Les participants aphantasiques ont en outre été invités à visualiser quatre formes à la fois pour s’assurer qu’ils déployaient le maximum d’efforts pour essayer de visualiser des images. L’équipe indique qu’elle a constaté une différence dans l’activité des pupilles des participants à cette étape. Un effort mental plus important a un effet sur la dilatation de la pupille, explique l’équipe, et cette étape a permis de prouver que les participants faisaient réellement de leur mieux pendant l’expérience, et ne faisaient pas simplement semblant de suivre le mouvement.
Selon Lachlan Kay, du Future Minds Lab de l’université de Nouvelle-Galles du Sud et premier auteur de l’étude :
Nos pupilles sont connues pour s’élargir lorsque nous effectuons une tâche plus difficile. Imaginer quatre objets simultanément est plus difficile que d’en imaginer un seul. Les pupilles des personnes atteintes d’aphantasie se sont dilatées lorsqu’elles ont imaginé quatre formes par rapport à une seule, mais elles n’ont pas changé selon que les formes étaient claires ou sombres.
La réponse de la pupille aphantasique dans le cas de quatre objets est également une découverte très intéressante, car pour la première fois, nous avons des preuves biologiques solides que les personnes atteintes d’aphantasie essaient réellement de créer une image mentale, ce qui met un terme aux affirmations selon lesquelles elles n’essaieraient tout simplement pas de créer une image mentale.

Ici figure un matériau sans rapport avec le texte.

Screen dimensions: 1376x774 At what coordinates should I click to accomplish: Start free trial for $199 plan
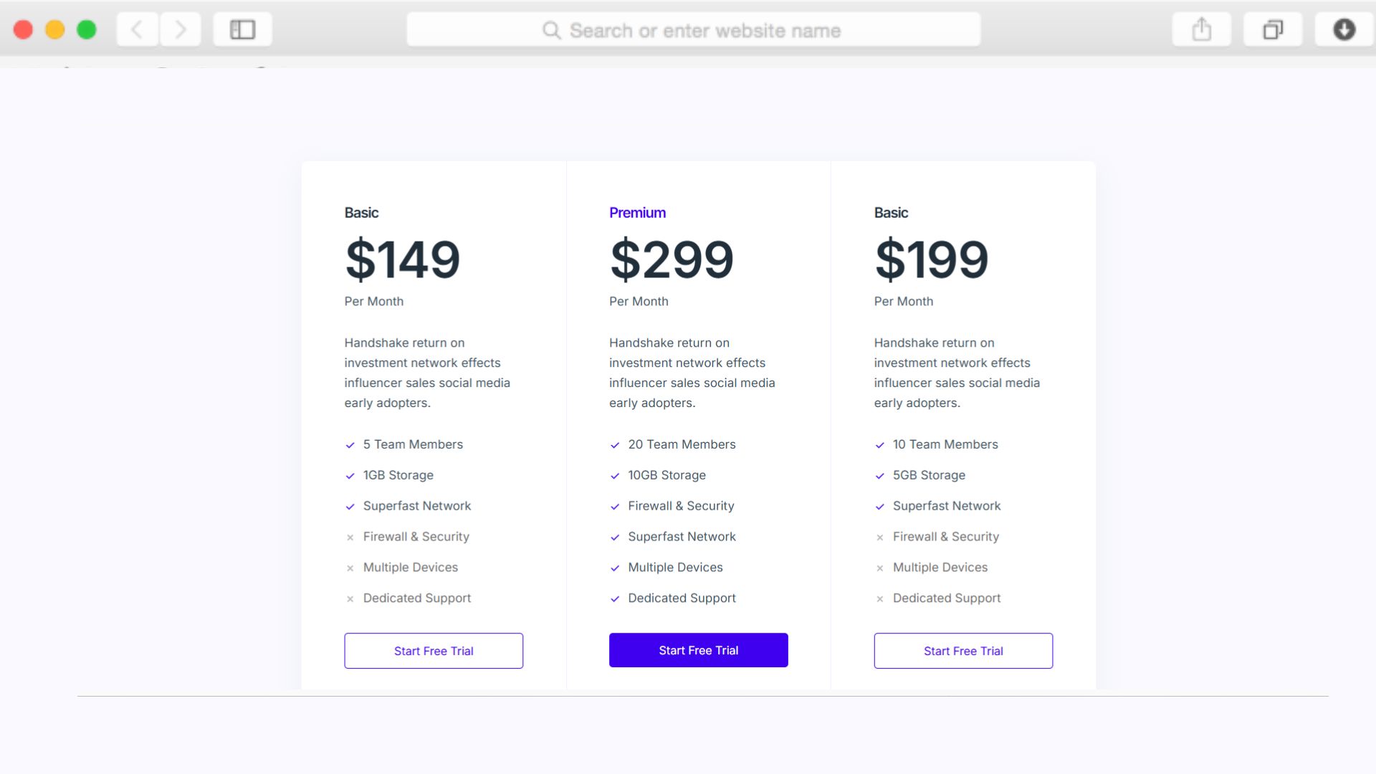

L’étude publiée dans la revue eLife : The pupillary light response as a physiological index of aphantasia, sensory and phenomenological imagery strength et présentée sur le site de l’Université de Nouvelle-Galles du Sud : Windows to the soul: Pupils reveal ‘aphantasia’, the absence of visual imagination et de l’Université de New York : How Do Our Eyes Stay Focused on What We Reach For? Researchers Uncover How Our Gaze is “Anchored” in the Brain.